The speaker analyzes the third cut on a material. It sounds better than the second cut, chips look pretty good, but there is still evidence of chatter in the cut.

• Using extra flute length may be worth it if you want to save money, but it's not necessary since shallower adaptive type strategies do not affect tool life.

Feeds and Speeds Calculation

The speaker explains how they came up with feeds and speeds for their machine using a workbook that estimates machine force tool deflection and spindle power usage. They also use Millilizer software to predict milling forces and tool deflection as a function of workpiece material and machining parameters.

• Force plots for low axial high radial vs high axial low radial cuts show that shallow cuts are better options for this tool in this material.

• Speaker applies the shallow adaptive proven cut recipe to a real part, a custom intake manifold plenum floor with raised velocity stacks. They increase spindle speed and chip load for more aggressive cutting.

CNC Machining Aluminum: Tips and Tricks

In this section, the speaker provides tips and tricks for beginners on how to check the mechanical condition of their machine before cutting aluminum.

Mechanical Condition of Machine

• Check belt tension and adjust V wheels until they don't spin by hand.

• Tram in router or spindle and perform a calibration test like a circle square diamond to ensure accuracy.

• Install a tool that you don't mind possibly destroying and start with slower RPM so feeds will be more manageable.

Work Holding

• Spend time dialing in your work holding as it is crucial for cutting aluminum.

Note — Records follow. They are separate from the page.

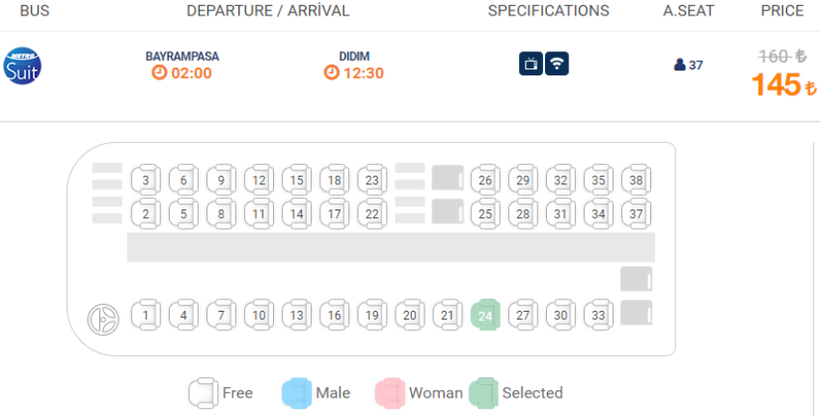The image size is (820, 416).
Task: Deselect the selected seat 24
Action: [485, 315]
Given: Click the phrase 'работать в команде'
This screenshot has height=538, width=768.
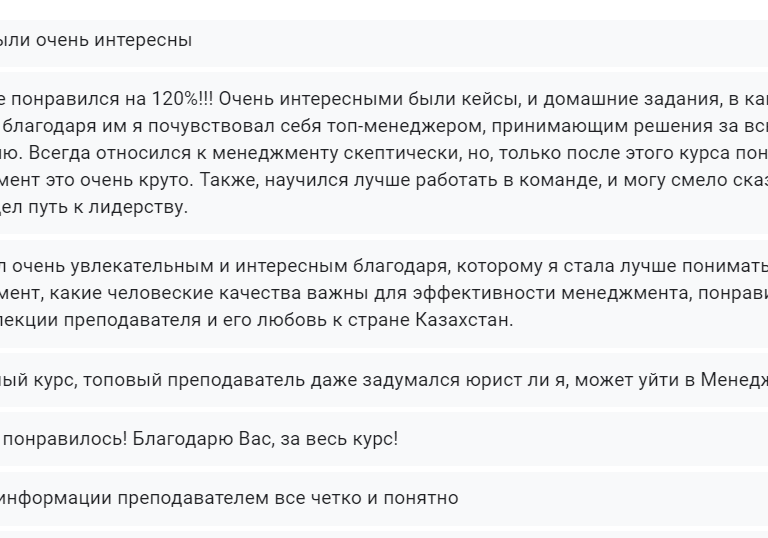Looking at the screenshot, I should pyautogui.click(x=507, y=180).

• If you can't hold your part, you can't cut your part. A setup like an SMW fixture plate and modvice make this easy but if you have an MDF table, you might have to get more creative.

Cutting Aluminum

• Start with lower axial depths of cut and work your way up as consistent and reliable cuts are the main goal when using a CNC machine. Double-check setup, work holding, and CAM before starting the cut. Be confident and wear proper safety equipment while cutting aluminum.

Analyzing Data Log of Makita Router During Cut

In this section, the speaker analyzes the data log of the Makita router during the cut.

Power Usage Analysis

• Real-life data shows what's going on when the machine is cutting; initial helix right here from what I heard in the video spikes around 275 to 300 watts once it gets into its main adaptive cuts.

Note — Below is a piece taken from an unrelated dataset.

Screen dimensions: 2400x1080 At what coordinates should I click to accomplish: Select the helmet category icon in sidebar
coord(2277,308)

• The average power usage is around 280 watts, which is spot-on with the Millilizer's estimated 282 watts.

Finishing Tool Paths

In this section, the speaker discusses how he finished the tool paths and shows the final part.

Finishing Tool Paths

• Used scallop in a Daetron six-millimeter single flute ball end mill for semi-finish and finished tool paths.

• Reinstalled the Daetron six-millimeter four-in-one and ran an inside and outside contour to finish surfaces and free the part.

Final Part

• The finish is right off the machine without any kind of post-processing or polishing. Width is supposed to be three inches; all thin about a thou that's good enough for me especially for a belt-driven machine. Be safe guys, be smart, and happy cutting!